That top-tube is slightly sloping, with the rear brake cable internally routed through it, while the gear cables are directed more traditionally externally via the down tube through minimalist threaded cable stops. Emerging from the oversized bottom-bracket shell the chainstays are really quite fat while those tapered seatstays are contrastingly skinny, seemingly to give a little bit of compliance to the rear-end, and are dead straight with no curves of wiggles in them as is the usual trend. They meet up at deep-cowled dropouts to offer both a full weld area to the tubes and increase stiffness to the rear end.

Although there is the option for a custom paint job this frame doesn't need anything as common as colour hiding its panache. All the graphics, what there are of them, are reverse polished out of a bead-blasted frame which as a look resets the stylish scale a little. The down-tube graphic isn't the usual repeated insignia down each side, it's simply a large single shiny 'Mosaic' logo running along the top of the tube, with the only other adornments being an 'R-Series' graphic on the seat tube and top of the seat-stay. The headbadge is an intricately and elegantly shaped piece of stainless steel.

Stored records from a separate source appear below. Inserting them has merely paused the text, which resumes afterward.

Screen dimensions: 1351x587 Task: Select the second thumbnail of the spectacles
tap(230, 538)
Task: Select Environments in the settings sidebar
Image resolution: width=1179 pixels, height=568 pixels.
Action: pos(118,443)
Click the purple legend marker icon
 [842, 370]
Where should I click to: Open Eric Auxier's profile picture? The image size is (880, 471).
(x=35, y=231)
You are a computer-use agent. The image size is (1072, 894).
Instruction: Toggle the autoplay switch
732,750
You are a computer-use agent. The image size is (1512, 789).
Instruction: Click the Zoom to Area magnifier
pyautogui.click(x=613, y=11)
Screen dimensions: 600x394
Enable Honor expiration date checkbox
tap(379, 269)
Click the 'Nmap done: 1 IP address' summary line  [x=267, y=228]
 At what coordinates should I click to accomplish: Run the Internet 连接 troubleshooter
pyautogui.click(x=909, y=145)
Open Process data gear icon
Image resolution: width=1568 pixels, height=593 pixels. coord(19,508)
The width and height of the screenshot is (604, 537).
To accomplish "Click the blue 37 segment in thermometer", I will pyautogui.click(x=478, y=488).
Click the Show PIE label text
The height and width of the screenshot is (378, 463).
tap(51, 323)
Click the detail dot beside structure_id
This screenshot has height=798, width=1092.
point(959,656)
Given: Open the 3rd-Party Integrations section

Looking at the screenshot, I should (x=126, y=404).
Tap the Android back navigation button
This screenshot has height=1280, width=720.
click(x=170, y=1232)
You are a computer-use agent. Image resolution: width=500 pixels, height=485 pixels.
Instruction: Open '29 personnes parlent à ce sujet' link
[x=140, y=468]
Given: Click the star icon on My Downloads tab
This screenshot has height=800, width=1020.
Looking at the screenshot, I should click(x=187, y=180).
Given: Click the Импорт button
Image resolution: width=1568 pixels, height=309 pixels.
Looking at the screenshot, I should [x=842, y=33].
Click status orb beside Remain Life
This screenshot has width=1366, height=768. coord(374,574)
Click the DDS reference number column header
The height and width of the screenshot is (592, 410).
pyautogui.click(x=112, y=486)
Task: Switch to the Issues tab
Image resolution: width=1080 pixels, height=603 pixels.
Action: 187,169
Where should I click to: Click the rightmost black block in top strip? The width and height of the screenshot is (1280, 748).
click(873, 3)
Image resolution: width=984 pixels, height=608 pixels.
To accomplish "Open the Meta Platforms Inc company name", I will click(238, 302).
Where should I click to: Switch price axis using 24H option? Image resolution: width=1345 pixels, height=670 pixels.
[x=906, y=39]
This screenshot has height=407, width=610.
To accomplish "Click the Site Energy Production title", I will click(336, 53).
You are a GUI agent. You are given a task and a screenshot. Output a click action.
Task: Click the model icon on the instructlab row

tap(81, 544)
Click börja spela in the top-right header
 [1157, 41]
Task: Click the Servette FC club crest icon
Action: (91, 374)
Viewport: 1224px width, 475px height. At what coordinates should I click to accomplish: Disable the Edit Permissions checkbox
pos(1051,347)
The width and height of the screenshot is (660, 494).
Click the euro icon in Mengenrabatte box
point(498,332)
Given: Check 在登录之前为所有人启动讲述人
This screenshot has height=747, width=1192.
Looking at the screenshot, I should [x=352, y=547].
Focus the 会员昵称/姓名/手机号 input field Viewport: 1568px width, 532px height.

Before you even swing your leg over it the Mosaic is a thing that elicits quiet joy. If you like your bike to look like a cereal box you're probably best looking elsewhere, although with the custom paint option you could go as emetic as you like. Which would be a shame. I'd happily pay a large percentage of the frame's price for these understated looks alone.

Enough of the artisan and the aesthetics, how does the Mosaic perform? Not like a titanium bike. Well maybe not like you might expect a titanium bike to ride, in a good way. The inherent elastic qualities of the metal can be exploited when fashioned into a bicycle frame to produce a soft and comfortable ride, useful in damping out road vibration and it's an oft repeated axiom that titanium makes for a compliant, relaxing ride. From the first pedal stroke the Mosaic throws that pub wisdom straight out the lounge bar window.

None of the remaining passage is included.